Anyway. Stanwyck’s character is supposed to be terribly modern, a career woman without beau or bairn, inept in the kitchen, all thumbs with a baby. (The only one who knows how to take care of a baby is a recently demobbed sailor.) In 1942, I suppose she was terribly modern and quite Stanwyckian. They remade the movie in 1992 with - hoo boy - Dyan Cannon and Kris Kristofferson. Its failure as a piece of cinema may be due to its director. Yes, really. Him.

It’s being remade again, with Jennifer Garner in the lead role. At least it’ll have people in it. Sunday I was sitting in a parking lot enjoying a fresh, small hamburger with lots of pepper, and noted the marquee on the movie theater:

Sherlock Holmes (old characters, redone)

Arthur Christmas (not real)

Chipmunk movie (not real)

The Muppets (based on felt)

Some Loud Action Movie with Wisecracks

Nothing in the way of a simple story, economically told, with a deft plot and a satisfying conclusion. Nothing, in other words, in the way of a well-made B picture. They used to make them by the hundreds.
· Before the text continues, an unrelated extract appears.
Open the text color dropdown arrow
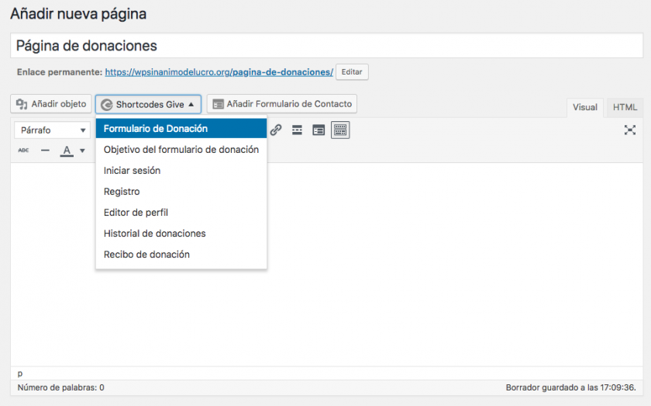This screenshot has width=651, height=406. [82, 151]
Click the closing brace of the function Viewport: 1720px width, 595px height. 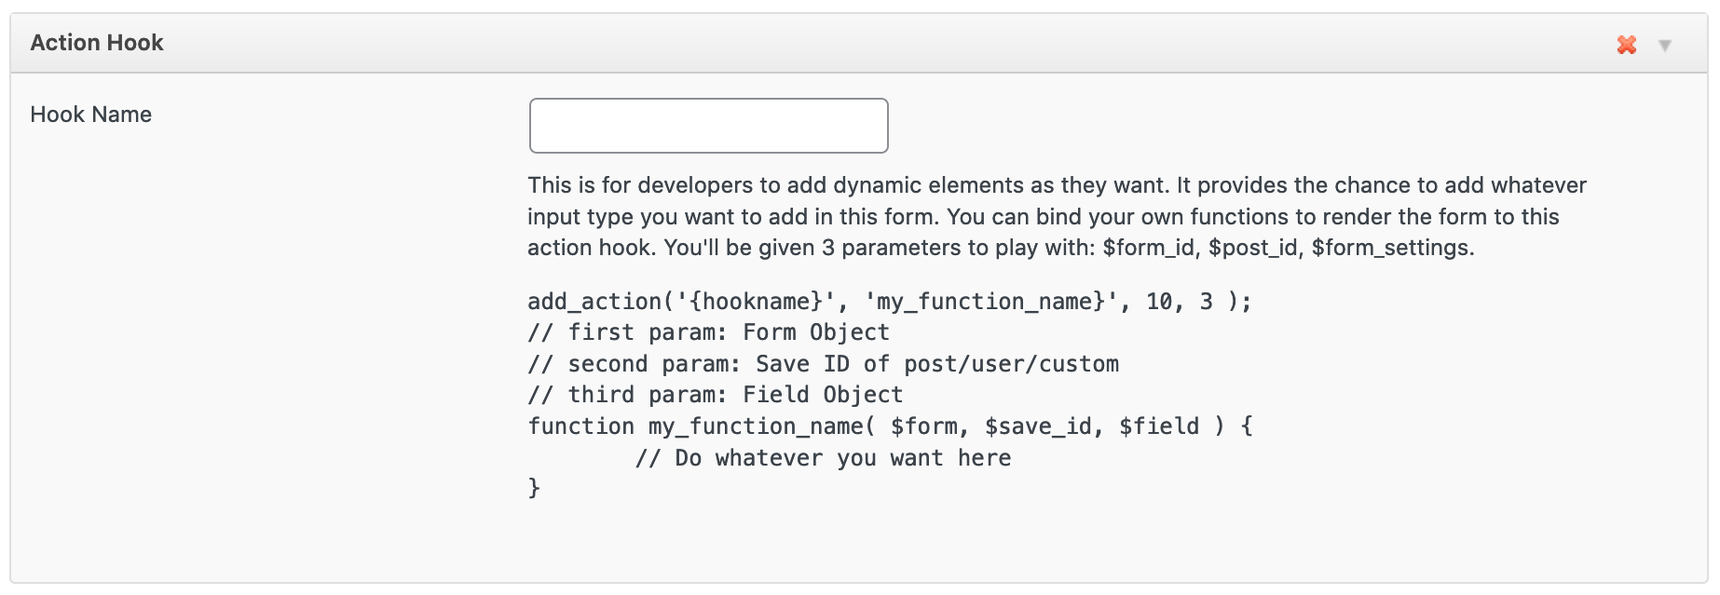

But it's tempting - oh so incredibly tempting - to mistake these old artifacts for signs of a Simpler & Better Time, which isn't the case. The entertainments have attributes which seem interesting now for their rarity, but the premise of the entire movie is founded on the media's manipulation of its audience to appeal to virtues they honor but do not subscribe to. That gets lost when you see images like this . . .

 

 

. . . and think O, Once It Was So. But it wasn't, even then. Who took a sleigh in the mid 40s? The snow's fake. It was shot in July. Lies, all of it, LIES! But wonderful ones, and harmless. Just because it's fake doesn't mean it didn't happen. Why, there's the proof. Right before your eyes.